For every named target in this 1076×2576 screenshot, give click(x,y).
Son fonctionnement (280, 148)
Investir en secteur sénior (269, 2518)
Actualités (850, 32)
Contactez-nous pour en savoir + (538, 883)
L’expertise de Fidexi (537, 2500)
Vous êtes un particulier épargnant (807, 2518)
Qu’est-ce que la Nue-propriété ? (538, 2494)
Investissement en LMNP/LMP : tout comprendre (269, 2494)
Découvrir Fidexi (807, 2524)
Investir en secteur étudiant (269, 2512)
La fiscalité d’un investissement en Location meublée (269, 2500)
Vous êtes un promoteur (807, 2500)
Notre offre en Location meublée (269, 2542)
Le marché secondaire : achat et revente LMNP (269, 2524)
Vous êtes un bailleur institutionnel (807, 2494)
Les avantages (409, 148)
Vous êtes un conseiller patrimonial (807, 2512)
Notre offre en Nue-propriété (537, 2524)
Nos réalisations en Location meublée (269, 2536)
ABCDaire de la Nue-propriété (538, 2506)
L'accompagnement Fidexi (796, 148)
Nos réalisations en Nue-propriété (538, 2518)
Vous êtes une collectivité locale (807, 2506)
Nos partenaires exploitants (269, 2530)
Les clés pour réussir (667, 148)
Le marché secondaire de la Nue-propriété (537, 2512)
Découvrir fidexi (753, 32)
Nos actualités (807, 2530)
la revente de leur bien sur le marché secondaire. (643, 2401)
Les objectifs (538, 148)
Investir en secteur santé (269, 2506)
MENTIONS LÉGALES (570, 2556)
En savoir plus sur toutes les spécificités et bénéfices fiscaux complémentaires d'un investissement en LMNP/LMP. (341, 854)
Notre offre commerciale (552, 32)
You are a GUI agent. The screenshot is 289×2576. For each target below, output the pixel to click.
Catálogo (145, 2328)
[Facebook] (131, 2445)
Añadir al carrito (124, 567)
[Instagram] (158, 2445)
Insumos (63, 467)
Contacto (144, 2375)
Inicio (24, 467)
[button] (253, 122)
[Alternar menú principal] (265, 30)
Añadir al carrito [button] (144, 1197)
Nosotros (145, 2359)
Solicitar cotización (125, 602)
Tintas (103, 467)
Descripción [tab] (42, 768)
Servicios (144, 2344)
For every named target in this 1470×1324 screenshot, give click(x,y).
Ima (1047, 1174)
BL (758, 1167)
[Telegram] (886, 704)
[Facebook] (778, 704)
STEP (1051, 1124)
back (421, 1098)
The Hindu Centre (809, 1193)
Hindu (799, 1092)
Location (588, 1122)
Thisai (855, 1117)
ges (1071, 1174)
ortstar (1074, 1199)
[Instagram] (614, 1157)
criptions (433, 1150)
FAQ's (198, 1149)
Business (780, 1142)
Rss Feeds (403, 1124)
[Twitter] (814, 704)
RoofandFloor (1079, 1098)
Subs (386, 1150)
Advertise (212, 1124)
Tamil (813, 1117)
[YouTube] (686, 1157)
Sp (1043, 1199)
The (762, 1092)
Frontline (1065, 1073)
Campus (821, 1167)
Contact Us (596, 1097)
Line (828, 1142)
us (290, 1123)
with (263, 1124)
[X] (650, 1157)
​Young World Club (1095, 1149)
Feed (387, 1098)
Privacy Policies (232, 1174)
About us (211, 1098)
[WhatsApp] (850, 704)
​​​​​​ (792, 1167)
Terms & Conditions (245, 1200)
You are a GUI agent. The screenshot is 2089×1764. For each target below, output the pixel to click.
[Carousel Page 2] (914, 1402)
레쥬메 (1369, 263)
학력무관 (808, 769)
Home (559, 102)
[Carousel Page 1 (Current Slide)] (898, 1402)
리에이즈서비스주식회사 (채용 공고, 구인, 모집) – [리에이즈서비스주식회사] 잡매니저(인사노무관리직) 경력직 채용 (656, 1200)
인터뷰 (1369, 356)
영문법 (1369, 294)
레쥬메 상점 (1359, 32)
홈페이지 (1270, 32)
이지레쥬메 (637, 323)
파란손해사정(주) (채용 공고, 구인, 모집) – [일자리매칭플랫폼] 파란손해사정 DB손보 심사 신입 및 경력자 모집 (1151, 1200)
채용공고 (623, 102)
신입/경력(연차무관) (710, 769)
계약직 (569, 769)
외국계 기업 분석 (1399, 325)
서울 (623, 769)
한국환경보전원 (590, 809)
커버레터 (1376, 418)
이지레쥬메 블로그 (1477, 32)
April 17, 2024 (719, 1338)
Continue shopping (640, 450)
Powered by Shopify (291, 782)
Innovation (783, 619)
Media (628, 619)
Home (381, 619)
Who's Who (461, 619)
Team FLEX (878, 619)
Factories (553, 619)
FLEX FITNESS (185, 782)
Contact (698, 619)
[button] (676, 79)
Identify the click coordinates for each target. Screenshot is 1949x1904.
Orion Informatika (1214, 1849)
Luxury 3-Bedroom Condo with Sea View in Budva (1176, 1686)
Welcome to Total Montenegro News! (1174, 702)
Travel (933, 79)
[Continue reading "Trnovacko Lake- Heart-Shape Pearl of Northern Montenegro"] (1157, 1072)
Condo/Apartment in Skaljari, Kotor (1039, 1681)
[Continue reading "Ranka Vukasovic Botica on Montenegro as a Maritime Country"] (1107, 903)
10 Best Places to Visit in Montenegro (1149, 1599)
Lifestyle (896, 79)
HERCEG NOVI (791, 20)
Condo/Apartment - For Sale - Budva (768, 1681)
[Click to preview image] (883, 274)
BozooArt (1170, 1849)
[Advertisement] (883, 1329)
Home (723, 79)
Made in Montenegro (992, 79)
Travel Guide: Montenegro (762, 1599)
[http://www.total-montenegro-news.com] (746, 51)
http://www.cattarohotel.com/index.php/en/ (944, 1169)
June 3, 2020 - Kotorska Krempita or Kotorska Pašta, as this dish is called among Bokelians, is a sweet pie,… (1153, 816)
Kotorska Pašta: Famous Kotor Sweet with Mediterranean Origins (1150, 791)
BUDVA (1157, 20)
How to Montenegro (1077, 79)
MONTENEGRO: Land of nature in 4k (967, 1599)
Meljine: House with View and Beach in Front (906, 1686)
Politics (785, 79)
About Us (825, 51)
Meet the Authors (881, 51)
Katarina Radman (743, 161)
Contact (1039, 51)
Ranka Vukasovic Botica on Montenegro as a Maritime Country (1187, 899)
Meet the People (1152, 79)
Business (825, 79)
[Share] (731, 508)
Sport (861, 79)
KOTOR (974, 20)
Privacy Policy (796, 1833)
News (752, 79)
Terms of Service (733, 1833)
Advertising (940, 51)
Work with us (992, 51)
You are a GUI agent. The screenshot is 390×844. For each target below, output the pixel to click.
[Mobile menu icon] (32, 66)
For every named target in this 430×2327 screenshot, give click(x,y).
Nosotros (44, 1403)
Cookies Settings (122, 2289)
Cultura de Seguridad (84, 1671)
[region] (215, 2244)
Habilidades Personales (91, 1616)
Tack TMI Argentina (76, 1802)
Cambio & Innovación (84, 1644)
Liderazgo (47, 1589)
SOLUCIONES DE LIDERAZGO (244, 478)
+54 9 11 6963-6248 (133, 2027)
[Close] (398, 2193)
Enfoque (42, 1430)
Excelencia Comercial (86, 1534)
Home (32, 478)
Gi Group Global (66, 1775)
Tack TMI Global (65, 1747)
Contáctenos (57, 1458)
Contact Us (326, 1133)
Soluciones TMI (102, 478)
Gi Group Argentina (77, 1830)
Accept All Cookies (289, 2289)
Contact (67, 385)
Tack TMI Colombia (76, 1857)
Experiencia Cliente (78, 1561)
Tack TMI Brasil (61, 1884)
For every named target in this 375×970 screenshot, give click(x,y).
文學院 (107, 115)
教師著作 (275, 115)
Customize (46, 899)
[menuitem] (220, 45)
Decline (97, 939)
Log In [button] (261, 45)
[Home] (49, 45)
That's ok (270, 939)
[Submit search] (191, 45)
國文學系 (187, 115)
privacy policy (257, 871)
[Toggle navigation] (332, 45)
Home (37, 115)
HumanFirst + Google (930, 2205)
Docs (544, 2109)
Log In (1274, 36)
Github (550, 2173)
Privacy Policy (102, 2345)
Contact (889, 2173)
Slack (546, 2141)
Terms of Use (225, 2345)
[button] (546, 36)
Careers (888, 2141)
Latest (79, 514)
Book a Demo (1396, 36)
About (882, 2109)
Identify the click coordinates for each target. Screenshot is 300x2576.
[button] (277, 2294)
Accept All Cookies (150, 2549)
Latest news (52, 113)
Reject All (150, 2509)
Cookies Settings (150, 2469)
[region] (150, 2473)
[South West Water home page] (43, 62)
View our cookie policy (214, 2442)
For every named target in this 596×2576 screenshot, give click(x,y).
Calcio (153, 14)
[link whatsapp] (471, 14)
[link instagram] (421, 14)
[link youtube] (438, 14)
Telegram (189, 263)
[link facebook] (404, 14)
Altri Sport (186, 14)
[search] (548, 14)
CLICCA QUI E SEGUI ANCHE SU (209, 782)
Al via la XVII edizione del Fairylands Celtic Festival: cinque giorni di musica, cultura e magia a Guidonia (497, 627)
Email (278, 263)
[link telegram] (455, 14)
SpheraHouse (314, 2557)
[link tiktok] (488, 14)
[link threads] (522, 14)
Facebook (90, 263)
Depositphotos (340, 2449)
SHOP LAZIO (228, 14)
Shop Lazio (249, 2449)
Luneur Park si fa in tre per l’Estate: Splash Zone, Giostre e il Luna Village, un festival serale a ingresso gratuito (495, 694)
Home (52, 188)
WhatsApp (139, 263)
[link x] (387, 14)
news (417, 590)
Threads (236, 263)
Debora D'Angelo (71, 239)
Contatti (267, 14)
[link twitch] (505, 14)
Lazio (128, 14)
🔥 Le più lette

________________________________________

Take the entries above and return only the lines from the one with "Work with us (992, 51)" to the one with "SpheraHouse (314, 2557)", both included, unchanged.

Work with us (992, 51)
You are a GUI agent. The screenshot is 390×844. For each target below, output the pixel to click.
[Mobile menu icon] (32, 66)
For every named target in this 430×2327 screenshot, give click(x,y).
Nosotros (44, 1403)
Cookies Settings (122, 2289)
Cultura de Seguridad (84, 1671)
[region] (215, 2244)
Habilidades Personales (91, 1616)
Tack TMI Argentina (76, 1802)
Cambio & Innovación (84, 1644)
Liderazgo (47, 1589)
SOLUCIONES DE LIDERAZGO (244, 478)
+54 9 11 6963-6248 (133, 2027)
[Close] (398, 2193)
Enfoque (42, 1430)
Excelencia Comercial (86, 1534)
Home (32, 478)
Gi Group Global (66, 1775)
Tack TMI Global (65, 1747)
Contáctenos (57, 1458)
Contact Us (326, 1133)
Soluciones TMI (102, 478)
Gi Group Argentina (77, 1830)
Accept All Cookies (289, 2289)
Contact (67, 385)
Tack TMI Colombia (76, 1857)
Experiencia Cliente (78, 1561)
Tack TMI Brasil (61, 1884)
For every named target in this 375×970 screenshot, give click(x,y).
文學院 (107, 115)
教師著作 (275, 115)
Customize (46, 899)
[menuitem] (220, 45)
Decline (97, 939)
Log In [button] (261, 45)
[Home] (49, 45)
That's ok (270, 939)
[Submit search] (191, 45)
國文學系 (187, 115)
privacy policy (257, 871)
[Toggle navigation] (332, 45)
Home (37, 115)
HumanFirst + Google (930, 2205)
Docs (544, 2109)
Log In (1274, 36)
Github (550, 2173)
Privacy Policy (102, 2345)
Contact (889, 2173)
Slack (546, 2141)
Terms of Use (225, 2345)
[button] (546, 36)
Careers (888, 2141)
Latest (79, 514)
Book a Demo (1396, 36)
About (882, 2109)
Identify the click coordinates for each target. Screenshot is 300x2576.
[button] (277, 2294)
Accept All Cookies (150, 2549)
Latest news (52, 113)
Reject All (150, 2509)
Cookies Settings (150, 2469)
[region] (150, 2473)
[South West Water home page] (43, 62)
View our cookie policy (214, 2442)
For every named target in this 596×2576 screenshot, give click(x,y).
Calcio (153, 14)
[link whatsapp] (471, 14)
[link instagram] (421, 14)
[link youtube] (438, 14)
Telegram (189, 263)
[link facebook] (404, 14)
Altri Sport (186, 14)
[search] (548, 14)
CLICCA QUI E SEGUI ANCHE SU (209, 782)
Al via la XVII edizione del Fairylands Celtic Festival: cinque giorni di musica, cultura e magia a Guidonia (497, 627)
Email (278, 263)
[link telegram] (455, 14)
SpheraHouse (314, 2557)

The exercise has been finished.